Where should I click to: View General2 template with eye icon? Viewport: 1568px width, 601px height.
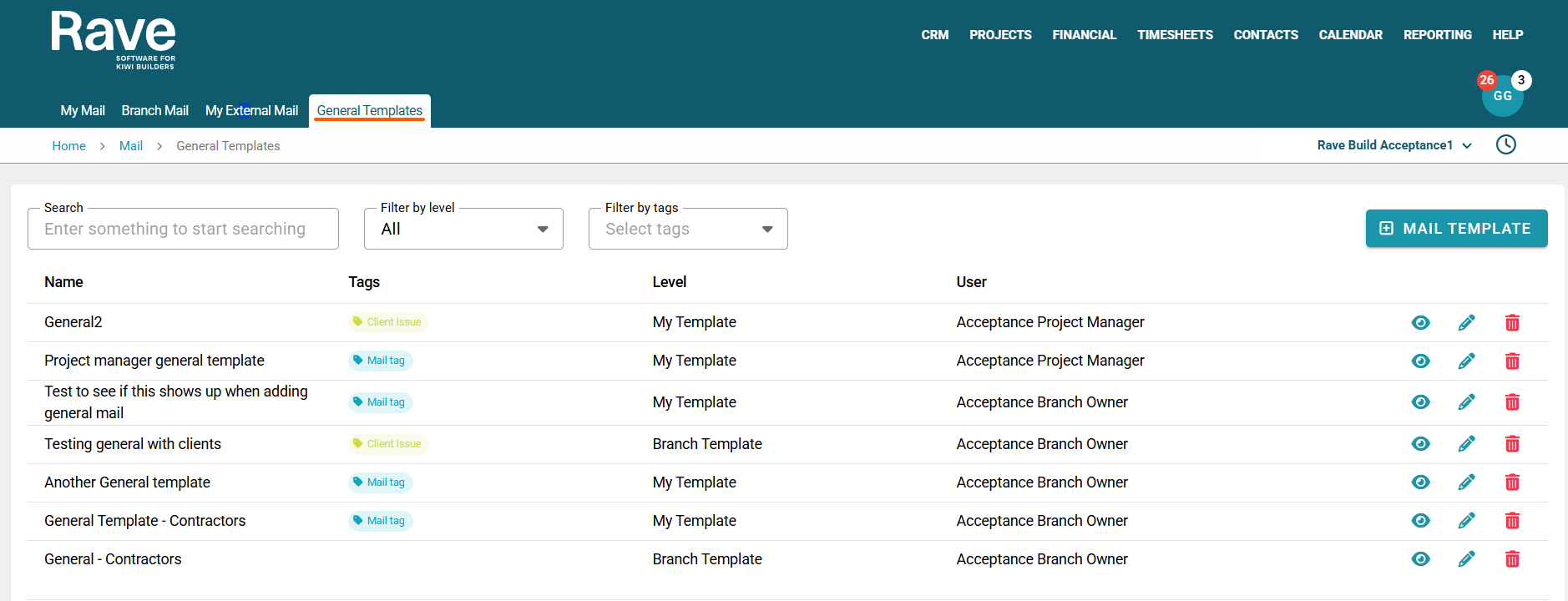pyautogui.click(x=1420, y=323)

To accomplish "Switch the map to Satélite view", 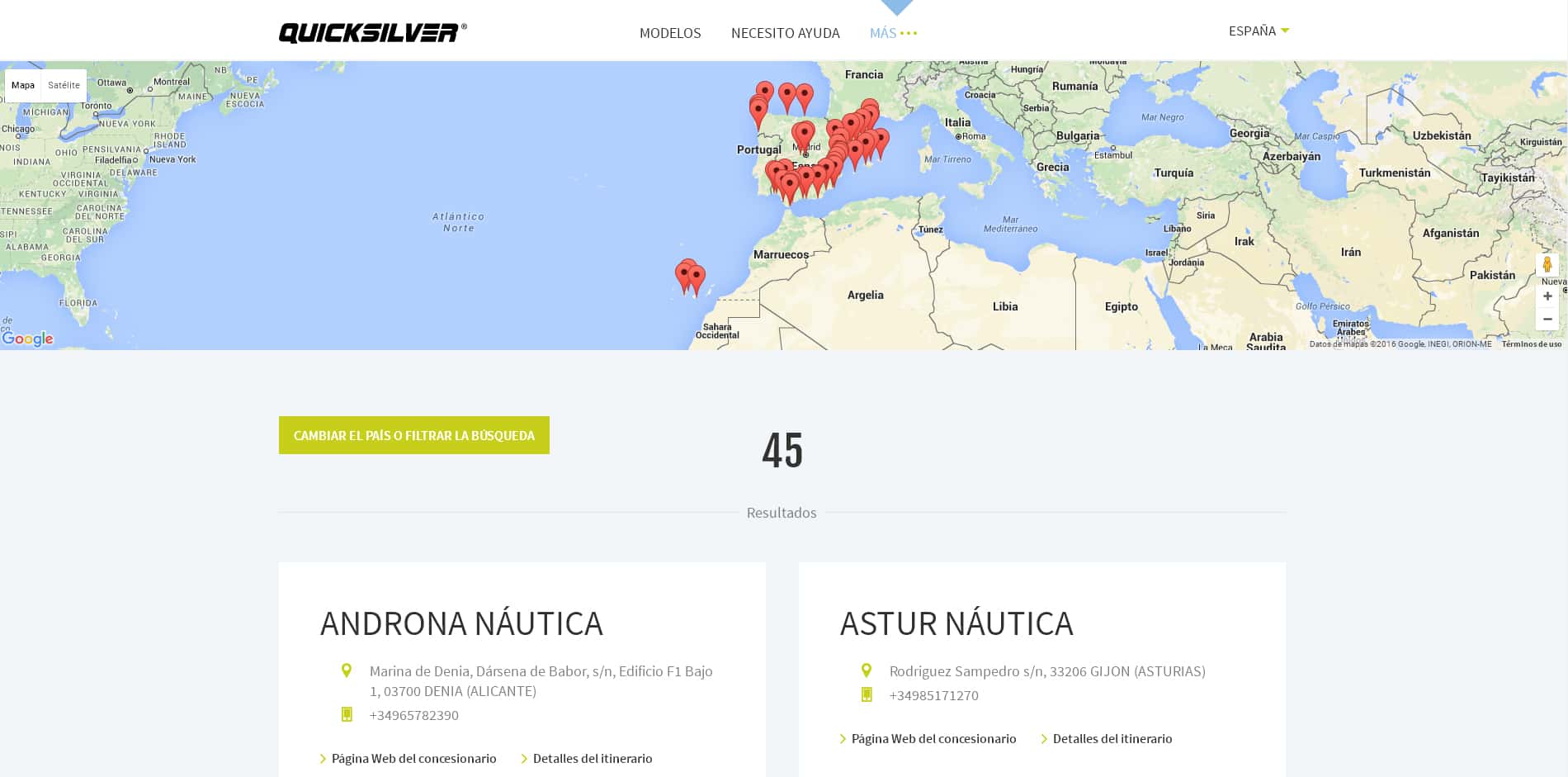I will pos(64,85).
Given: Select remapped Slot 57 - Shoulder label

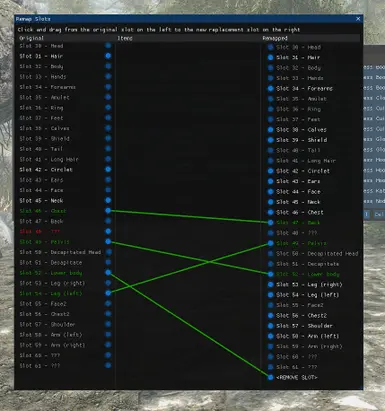Looking at the screenshot, I should 304,326.
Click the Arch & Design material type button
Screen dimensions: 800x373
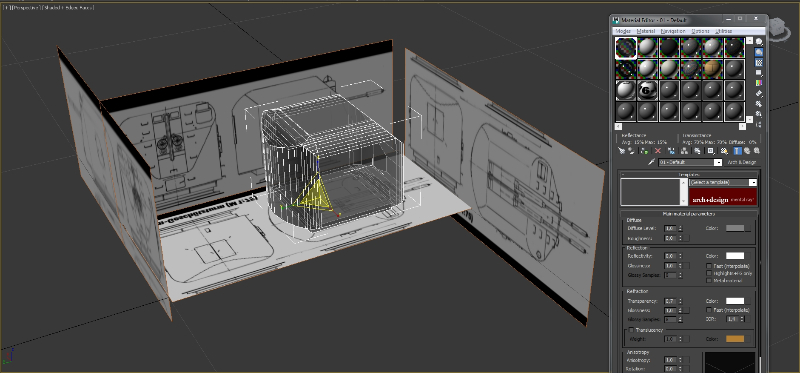[741, 162]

Work to complete: Nothing but the lines from the one that holds "Given: Select remapped" through the end of the data should appear, written out exactly, without pictures.

Task solution:
Given: Select remapped Slot 57 - Shoulder label

Looking at the screenshot, I should 304,326.
Click the Arch & Design material type button
Screen dimensions: 800x373
[741, 162]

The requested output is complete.